I'm teaching myself PyMC but got stuck with the following problem:
I have a model whose parameters should be determined from successive measurements. In the beginning the parameter's prior is uninformative, but should be updated after each measurement (i.e. replaced by the posterior). In short, I want to do sequential updating with PyMC.
Consider the following (somewhat constructed) example:
Of course, this can be solved analytically with beta/binomial conjugate priors, but this is not the point here :)
Alternatively, both measurements could be combined to n=15 and k=12. However, this is too simple. I want to take the hard way for educational purposes.
I found a solution in this answer, where new priors are sampled from the posterior.

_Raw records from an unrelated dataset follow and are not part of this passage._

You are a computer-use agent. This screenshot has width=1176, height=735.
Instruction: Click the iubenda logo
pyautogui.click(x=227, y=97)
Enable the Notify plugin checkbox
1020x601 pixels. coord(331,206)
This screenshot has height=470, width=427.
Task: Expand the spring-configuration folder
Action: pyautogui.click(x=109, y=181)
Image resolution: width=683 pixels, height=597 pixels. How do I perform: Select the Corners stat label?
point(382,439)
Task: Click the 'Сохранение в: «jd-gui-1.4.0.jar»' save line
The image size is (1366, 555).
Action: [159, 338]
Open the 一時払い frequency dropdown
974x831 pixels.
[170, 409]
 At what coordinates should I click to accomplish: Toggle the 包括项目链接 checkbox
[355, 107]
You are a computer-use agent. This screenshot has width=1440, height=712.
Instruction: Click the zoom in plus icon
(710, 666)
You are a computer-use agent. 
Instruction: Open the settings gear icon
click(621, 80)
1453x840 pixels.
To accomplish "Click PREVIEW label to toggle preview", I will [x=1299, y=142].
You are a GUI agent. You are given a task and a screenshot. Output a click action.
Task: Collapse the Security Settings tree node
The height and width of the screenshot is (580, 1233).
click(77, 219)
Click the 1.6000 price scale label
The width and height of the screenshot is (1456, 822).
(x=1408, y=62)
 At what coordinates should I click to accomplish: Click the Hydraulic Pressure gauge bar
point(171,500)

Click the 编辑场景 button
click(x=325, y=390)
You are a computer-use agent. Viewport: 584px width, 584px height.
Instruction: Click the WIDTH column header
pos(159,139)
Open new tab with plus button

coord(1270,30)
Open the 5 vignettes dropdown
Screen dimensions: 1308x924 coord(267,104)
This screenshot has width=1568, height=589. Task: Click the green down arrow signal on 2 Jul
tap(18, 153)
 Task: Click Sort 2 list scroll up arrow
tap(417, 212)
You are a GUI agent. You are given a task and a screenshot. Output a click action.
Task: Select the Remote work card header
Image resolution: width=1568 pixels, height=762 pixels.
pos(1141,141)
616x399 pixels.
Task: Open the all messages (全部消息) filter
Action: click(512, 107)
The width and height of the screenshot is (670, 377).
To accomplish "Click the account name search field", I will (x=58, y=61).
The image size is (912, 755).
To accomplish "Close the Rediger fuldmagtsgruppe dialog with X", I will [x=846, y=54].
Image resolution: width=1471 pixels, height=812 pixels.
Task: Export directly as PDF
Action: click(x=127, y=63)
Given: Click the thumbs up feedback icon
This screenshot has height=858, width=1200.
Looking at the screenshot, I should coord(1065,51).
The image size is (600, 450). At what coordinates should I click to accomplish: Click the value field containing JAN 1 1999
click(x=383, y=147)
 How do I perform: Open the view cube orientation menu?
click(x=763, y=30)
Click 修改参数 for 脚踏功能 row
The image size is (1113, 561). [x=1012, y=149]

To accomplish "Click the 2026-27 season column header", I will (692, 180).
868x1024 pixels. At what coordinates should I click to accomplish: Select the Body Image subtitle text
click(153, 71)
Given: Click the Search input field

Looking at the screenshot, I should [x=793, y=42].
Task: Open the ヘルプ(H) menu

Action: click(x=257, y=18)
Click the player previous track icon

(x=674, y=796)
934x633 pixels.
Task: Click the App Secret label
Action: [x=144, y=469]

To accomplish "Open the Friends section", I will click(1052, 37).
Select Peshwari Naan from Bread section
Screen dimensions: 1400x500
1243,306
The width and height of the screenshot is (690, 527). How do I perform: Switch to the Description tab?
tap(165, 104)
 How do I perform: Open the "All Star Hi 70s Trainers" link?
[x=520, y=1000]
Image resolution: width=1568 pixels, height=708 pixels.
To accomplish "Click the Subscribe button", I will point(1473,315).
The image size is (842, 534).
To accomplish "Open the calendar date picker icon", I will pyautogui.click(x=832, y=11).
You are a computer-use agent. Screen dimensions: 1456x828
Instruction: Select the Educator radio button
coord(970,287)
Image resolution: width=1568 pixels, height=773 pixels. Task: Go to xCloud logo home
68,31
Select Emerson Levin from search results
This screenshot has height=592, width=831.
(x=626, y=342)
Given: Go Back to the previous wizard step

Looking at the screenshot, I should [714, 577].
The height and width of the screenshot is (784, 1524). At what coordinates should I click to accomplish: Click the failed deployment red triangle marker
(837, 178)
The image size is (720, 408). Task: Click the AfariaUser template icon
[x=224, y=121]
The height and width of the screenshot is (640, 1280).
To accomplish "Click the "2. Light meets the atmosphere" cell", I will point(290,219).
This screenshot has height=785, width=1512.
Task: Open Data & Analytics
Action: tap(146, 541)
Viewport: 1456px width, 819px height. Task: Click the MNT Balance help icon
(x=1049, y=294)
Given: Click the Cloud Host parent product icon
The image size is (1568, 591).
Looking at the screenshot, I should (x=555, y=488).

This is almost what I want, but sampling the prior feels a bit messy because the results depends on the number of samples and other settings.
My attempted solution puts both measurement and priors separately in one model, like this:
n1, k1 = 10, 9
n2, k2 = 5, 3
theta1 = pymc.Beta('theta', alpha=1, beta=1)
outcome1 = pymc.Binomial('outcome1', n=n1, p=theta1, value=k1, observed=True)
theta2 = ? # should be the posterior of theta1
outcome2 = pymc.Binomial('outcome2', n=n2, p=theta2, value=k2, observed=True)
How can I get the posterior of theta1
as the prior of theta2
?
Is this even possible, or did I just demonstrate ultimate ignorance about Bayesian statistics?
The only way sequential updating works sensibly is in two different models. Specifying them in the same model does not make any sense, since we have no posteriors until after MCMC has completed.
In principle, you would examine the distribution of theta1
and specify a prior that best resembles it. In this simple case it is easy -- it would be:
theta2 = pymc.Beta('theta2', alpha=10, beta=2)
since you don't need MCMC to determine what the posterior of theta is. More generally, you could fit a Beta distribution to the posterior, say using scipy.stats.beta.fit
.